I blurted a half-strangled laugh. “No, ma’am. I just imagined my mama meeting, ummm, you.”
“Your mother fears Mithrans?”
My laughter died. “My mama survived her worst nightmare. Now she don’t fear nothing. You called me over here?” It wasn’t exactly true, but it sounded good.
“Do you feel maggots in my limousine?”
I thought about lying, since I’d already insulted the chief blood-sucker in Knoxville. “Not through my clothes. I thought you were inside Pierced Dreams when the shooting took place.”
“I was just arriving. I was delayed. If one of my kind was behind this shooting, is there any way you or your fellow nonhuman police officers could tell?”
“The cats aren’t trackers. They’re sight hunters. We don’t have our own K9 paranormal dog. We don’t have a werewolf on the team, and that would be the best nose were-critter.”
“If I flew a werewolf in, could it—could he track this shooter?”
“I doubt it. Too many scent patterns.” I paused.
“You have thought of something,” Ming said.
“Maybe.” I frowned. It would be against regulations. But PsyLED didn’t always go by regs. And Jane Yellowrock had a tame werewolf . . . “Hmmm.”
“Tell me what you are thinking,” Ming said, her voice full of velvet persuasion, a vampire mesmerism.

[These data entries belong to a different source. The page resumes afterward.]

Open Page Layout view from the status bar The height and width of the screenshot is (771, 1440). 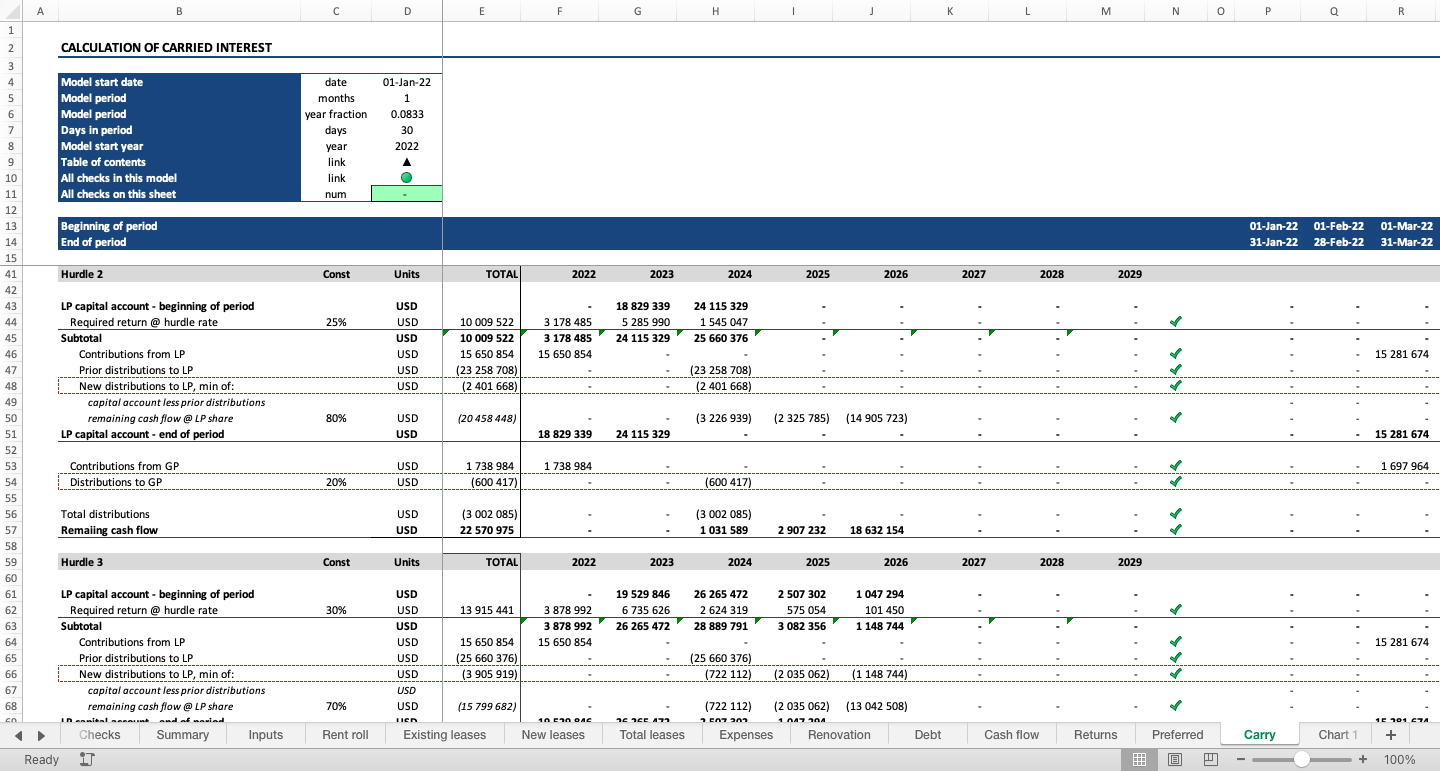point(1175,760)
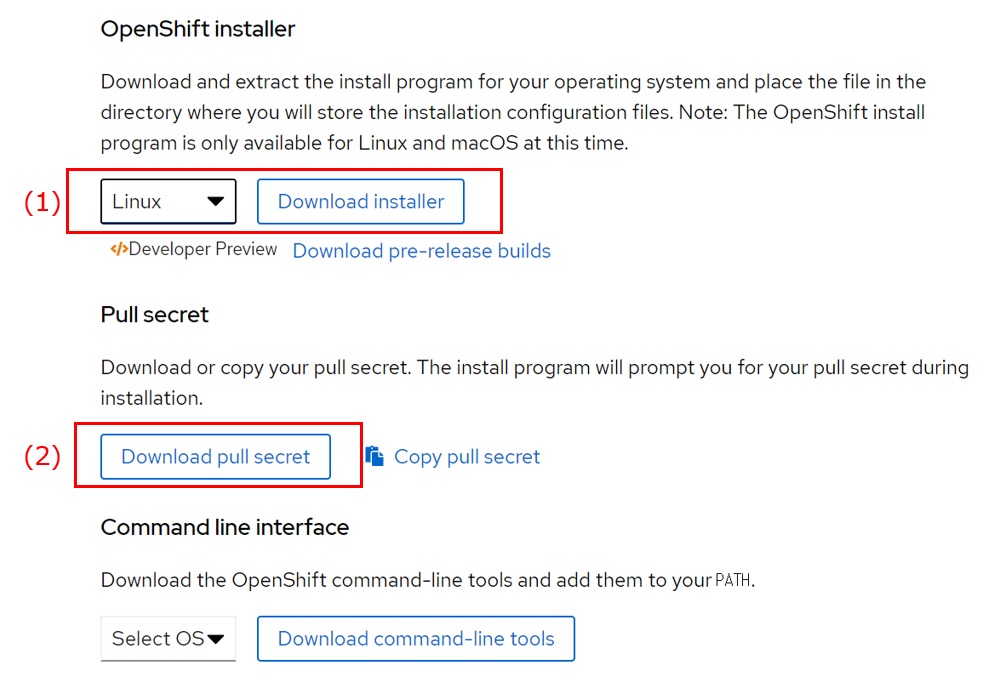Viewport: 999px width, 676px height.
Task: Click the OpenShift installer heading
Action: tap(198, 29)

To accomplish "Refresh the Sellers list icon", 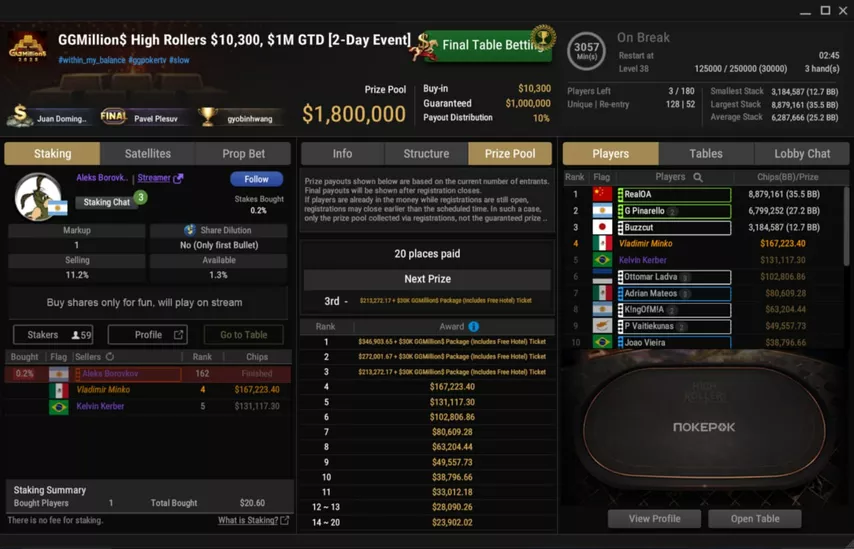I will [110, 357].
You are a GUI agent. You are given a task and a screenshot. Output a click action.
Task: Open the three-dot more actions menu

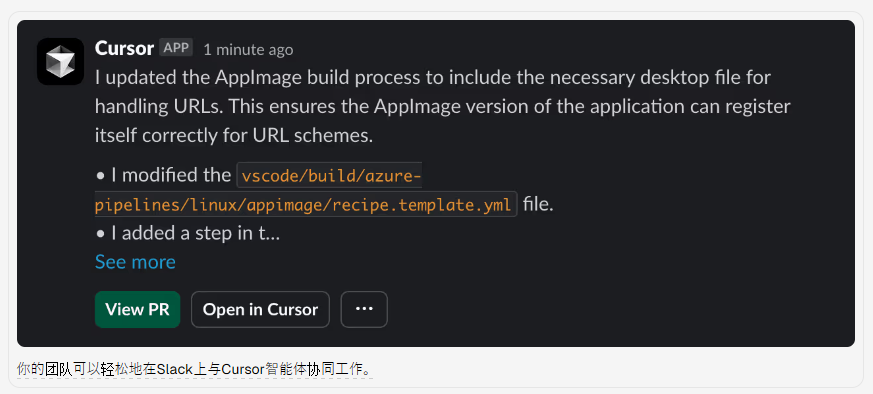(x=364, y=309)
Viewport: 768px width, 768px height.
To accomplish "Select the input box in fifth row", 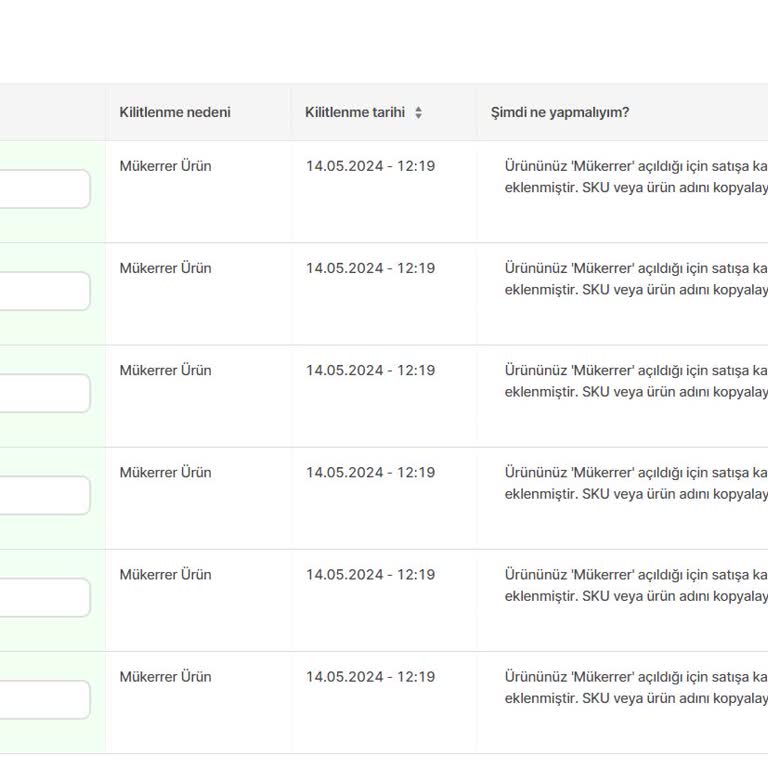I will tap(44, 597).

I looked her in the eye. “Really? You’un gonna try that on me? ’Cause it don’t work.”
“So I see.” Ming sat back against the leather, making it sigh like flesh still alive. She motioned to Yummy. “Go with her. Provide assistance as needed. PsyLED will bring you back before dawn.” Ming looked at me, her eyes intense, giving a final little push with her voice and her mind. “You will bring her back before dawn.”
“I’ll be glad to give Yummy a ride, but if traffic stalls us on the highway and she burns up, you’un’re paying to have my truck fumigated. I hear it’s mighty hard to get out the burned vamp stink.”
Yummy made a strangled sound that might have been laughter.